Most importantly, David Schlundt and colleagues from Vanderbilt University just reported in OBESITY based on data from the 2002 Behavioral Risk Factor Surveillance System Survey, that seatbelt use declines as BMI increases, with approximately 55 percent of extremely obese individuals say that they do not use a seatbelt.
Consequence of these finding for counseling our obese patients: buy cars where seatbelts fit your size or buy seatbelt extenders AND USE THEM!
Sounds like a class-action waiting to happen!
Although obesity is now well-recognized as a risk factor for the development of many chronic diseases, its role in acute situations is less clear.
So while one might assume that severe obesity in critical ill patients is a predictor of poor outcomes, this hypothesis was not confirmed in a recent meta-analysis of studies comparing outcomes in obese (BMI > 30 kg/m2) critically ill patients in intensive care settings published by Akinnusi and colleagues from the University of Buffalo School of Medicine in the January issue of Critical Care Medicine (for Abstract click here).
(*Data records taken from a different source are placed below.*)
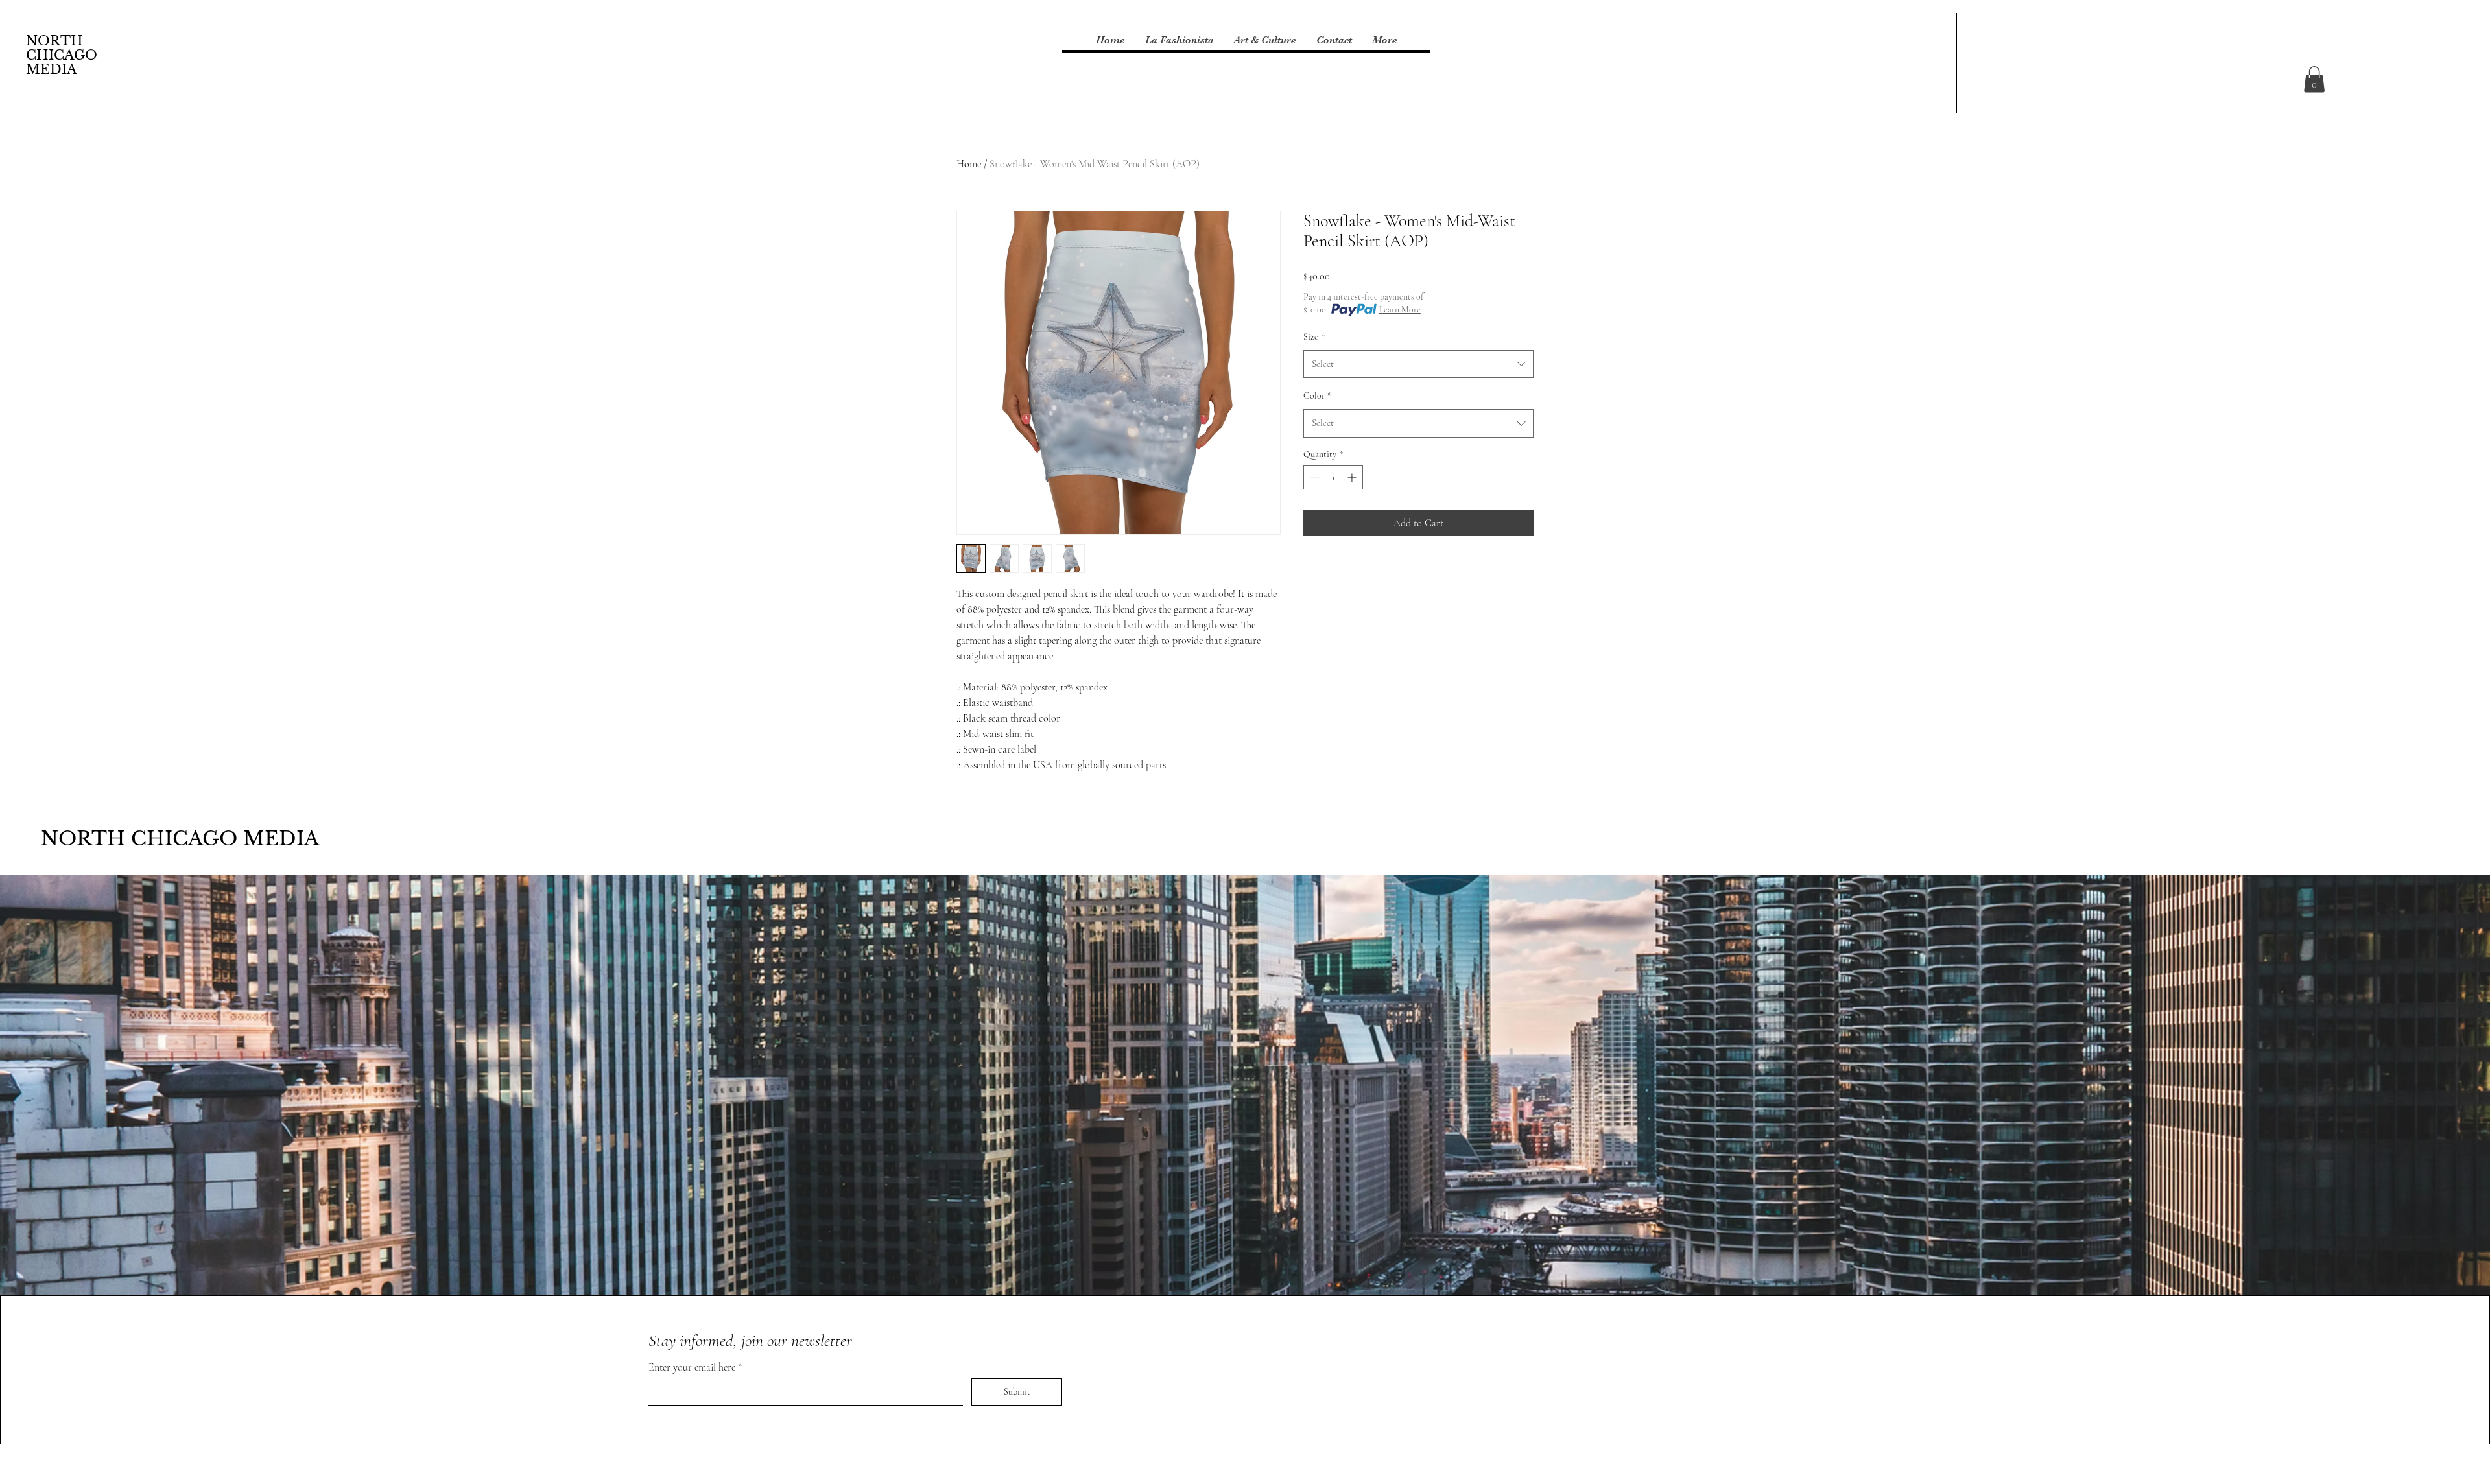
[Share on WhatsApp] (1361, 572)
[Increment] (1353, 477)
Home (968, 164)
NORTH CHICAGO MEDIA (61, 55)
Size (1314, 336)
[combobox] (1418, 364)
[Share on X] (1385, 572)
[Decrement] (1313, 477)
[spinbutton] (1333, 477)
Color (1317, 395)
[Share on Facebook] (1312, 572)
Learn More (1400, 309)
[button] (2314, 79)
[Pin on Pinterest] (1336, 572)
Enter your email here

Fourteen studies with 15,347 obese patients met inclusion criteria. Surprisingly, obesity was not associated with an increased risk of intensive care unit mortality, albeit duration of mechanical ventilation and intensive care unit length of stay were statistically but not remarkably longer in the obese group.
Interestingly, in a subgroup analysis, an improved survival was observed in obese patients with body mass index ranging between 30 and 39.9 compared with nonobese patients (relative risk, 0.86; 95% Cl, 0.81-0.91; p < .001). This latter finding is reminiscent of the "obesity survival paradox” alluded to in previous blogs.
Clearly, obesity is not a significant risk factor for poor survival outcomes in critical care. Whether or not this also applies to the subset of extremely obese patients that are now increasingly seen in hospital settings remains to be seen.